Skocz do zawartości

[Opony] Najszybsze szosowe 30c pod dętkę


Rekomendowane odpowiedzi

Hej,

Zanim padnie to zdanie, napiszę od razu: tak, znam stronę Bike Rolling Resistance. Natomiast nie jest ona dla mnie 100% wyznacznikiem i chciałbym także posłuchać opinii użytkowników.

Przestałem się łudzić, że mając miejsce na 35c, uda mi się wsadzić opony Gravelowe. Nie ma to sensu. Aktualnie mam Vittoria Corsa N.ext 34c, które mimo że są niesamowicie lekkie, odstają jednak nieco osiągami od Topowych opon szosowych. Pora po prostu z roweru szosowego, zrobić rower szosowy.

Moje wymagania są proste:

- Opony typowo pod dętkę, bo nie ma sensu przepłacać i dokładać wagi przy oponach TR, gdy ostatecznie i tak użyję dętki

- 30c

- Opory toczenia to priorytet

Mam w zapasie także GP5000 32c. Zastanawiam się, czy przypadkiem nie są one właśnie numerem jeden, jeżeli chodzi o przedstawione wymagania.

A może jednak warto kupić opony TR, mimo wyższej wagi i wrzucić dętkę?

Odnośnik do komentarza
Udostępnij na innych stronach

A może to w nodze jest problem, nie w oponach, skoro Vittoria Corsa jest za wolna? :P Kumpel jeździ na N.ext i kręci średnie 35+, ja jeżdżę na Corsie TLR 28c i też takie robię solo, na ustawkach 40+, przeloty pod 50.
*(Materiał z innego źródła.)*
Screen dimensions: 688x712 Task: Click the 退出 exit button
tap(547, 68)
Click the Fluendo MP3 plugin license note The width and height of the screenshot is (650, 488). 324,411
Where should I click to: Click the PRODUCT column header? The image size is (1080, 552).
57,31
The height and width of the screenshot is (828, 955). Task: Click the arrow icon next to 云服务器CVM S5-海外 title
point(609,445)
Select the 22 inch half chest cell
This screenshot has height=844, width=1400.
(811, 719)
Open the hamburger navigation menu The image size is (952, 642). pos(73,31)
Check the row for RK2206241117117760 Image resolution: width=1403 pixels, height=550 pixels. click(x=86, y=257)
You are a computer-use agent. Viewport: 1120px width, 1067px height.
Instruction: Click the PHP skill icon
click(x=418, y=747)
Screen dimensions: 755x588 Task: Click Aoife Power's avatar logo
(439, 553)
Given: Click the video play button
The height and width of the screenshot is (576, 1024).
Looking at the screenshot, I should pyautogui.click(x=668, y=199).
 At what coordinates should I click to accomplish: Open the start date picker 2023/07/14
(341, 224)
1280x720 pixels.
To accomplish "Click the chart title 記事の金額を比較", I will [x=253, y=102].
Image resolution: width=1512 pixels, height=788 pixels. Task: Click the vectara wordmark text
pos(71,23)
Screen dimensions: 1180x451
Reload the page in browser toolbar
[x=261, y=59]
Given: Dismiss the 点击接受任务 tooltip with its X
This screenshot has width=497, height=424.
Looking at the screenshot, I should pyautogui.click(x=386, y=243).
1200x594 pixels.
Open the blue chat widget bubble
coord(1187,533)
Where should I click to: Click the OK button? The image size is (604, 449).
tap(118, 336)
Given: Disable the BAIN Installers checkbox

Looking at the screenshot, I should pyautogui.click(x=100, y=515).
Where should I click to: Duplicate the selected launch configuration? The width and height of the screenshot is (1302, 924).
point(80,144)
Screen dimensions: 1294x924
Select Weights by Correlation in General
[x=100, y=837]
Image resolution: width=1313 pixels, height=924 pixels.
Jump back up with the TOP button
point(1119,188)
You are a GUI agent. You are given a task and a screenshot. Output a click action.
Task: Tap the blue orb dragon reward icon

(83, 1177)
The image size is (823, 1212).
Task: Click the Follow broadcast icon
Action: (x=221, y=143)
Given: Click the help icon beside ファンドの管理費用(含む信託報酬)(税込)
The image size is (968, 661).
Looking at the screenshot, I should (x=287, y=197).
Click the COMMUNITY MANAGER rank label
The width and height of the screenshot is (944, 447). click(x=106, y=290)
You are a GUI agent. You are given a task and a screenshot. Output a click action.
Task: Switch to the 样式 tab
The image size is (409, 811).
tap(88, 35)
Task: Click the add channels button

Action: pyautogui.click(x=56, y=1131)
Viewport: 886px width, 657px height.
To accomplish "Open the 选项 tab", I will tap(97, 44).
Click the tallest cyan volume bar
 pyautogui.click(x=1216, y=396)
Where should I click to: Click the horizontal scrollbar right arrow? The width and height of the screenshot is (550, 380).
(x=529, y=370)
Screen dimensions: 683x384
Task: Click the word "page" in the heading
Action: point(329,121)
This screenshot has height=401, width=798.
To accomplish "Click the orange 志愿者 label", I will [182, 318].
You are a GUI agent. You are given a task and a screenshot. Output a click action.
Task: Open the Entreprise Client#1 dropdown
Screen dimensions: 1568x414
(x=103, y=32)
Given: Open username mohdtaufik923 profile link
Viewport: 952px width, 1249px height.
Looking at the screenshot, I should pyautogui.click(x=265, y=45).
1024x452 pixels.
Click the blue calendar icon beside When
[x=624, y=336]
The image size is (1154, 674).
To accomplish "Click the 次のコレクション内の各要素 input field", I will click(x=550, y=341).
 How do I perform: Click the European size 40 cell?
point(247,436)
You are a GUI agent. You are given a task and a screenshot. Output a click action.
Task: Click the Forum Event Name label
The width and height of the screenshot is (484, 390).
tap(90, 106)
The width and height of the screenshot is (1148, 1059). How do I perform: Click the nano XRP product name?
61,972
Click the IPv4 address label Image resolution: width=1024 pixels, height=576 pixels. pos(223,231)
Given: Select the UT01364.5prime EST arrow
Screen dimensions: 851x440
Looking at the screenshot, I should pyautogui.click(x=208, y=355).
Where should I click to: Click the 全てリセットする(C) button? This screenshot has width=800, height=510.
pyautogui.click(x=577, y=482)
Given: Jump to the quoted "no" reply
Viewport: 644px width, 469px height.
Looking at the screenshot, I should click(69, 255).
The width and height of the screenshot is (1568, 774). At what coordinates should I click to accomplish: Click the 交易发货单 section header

Odpowiadając na pytanie - na podstawie opinii wielu znajomych nie ma obecnie wśród popularnych opon szybszych niż GP5000.
Ja jednak zerknąłbym też w kierunku Veloflex Corsa... tylko tam nie ma z tego co kojarzę 30c.

Edytowane przez TheJW
  • +1 pomógł 1
Odnośnik do komentarza
Udostępnij na innych stronach

Dla mnie, zdeklarowanego szosowca gardzącego wszystkim co szersze niż 28C 😉, najlepiej jeździ się na P Zero Race i GP5000. Z tym zastrzeżeniem, że Continental'e szybciej się zużywają, a co z tym idzie szybciej zaczynają się ślizgać na mokrym. Vittoria Corsa PRO tez nie jest wolna, ale nie miałem okazji dłużej na niej pojeździć.

Edytowane przez KNKS
  • +1 pomógł 1
Odnośnik do komentarza
Udostępnij na innych stronach

GP5000 z tego co słyszałem są też podobno bardzo delikatne i podatne na uszkodzenia. Ale to samo czytałem przed zakupem Corsy, a jeżdżę na nich już chyba trzeci tysiąc i poza standardowymi dziurkami od kamyczków nie zauważam nic niepokojącego.

Odnośnik do komentarza
Udostępnij na innych stronach

16 minut temu, TheJW napisał:

A może to w nodze jest problem, nie w oponach, skoro Vittoria Corsa jest za wolna? :P Kumpel jeździ na N.ext i kręci średnie 35+, ja jeżdżę na Corsie TLR 28c i też takie robię solo, na ustawkach 40+, przeloty pod 50.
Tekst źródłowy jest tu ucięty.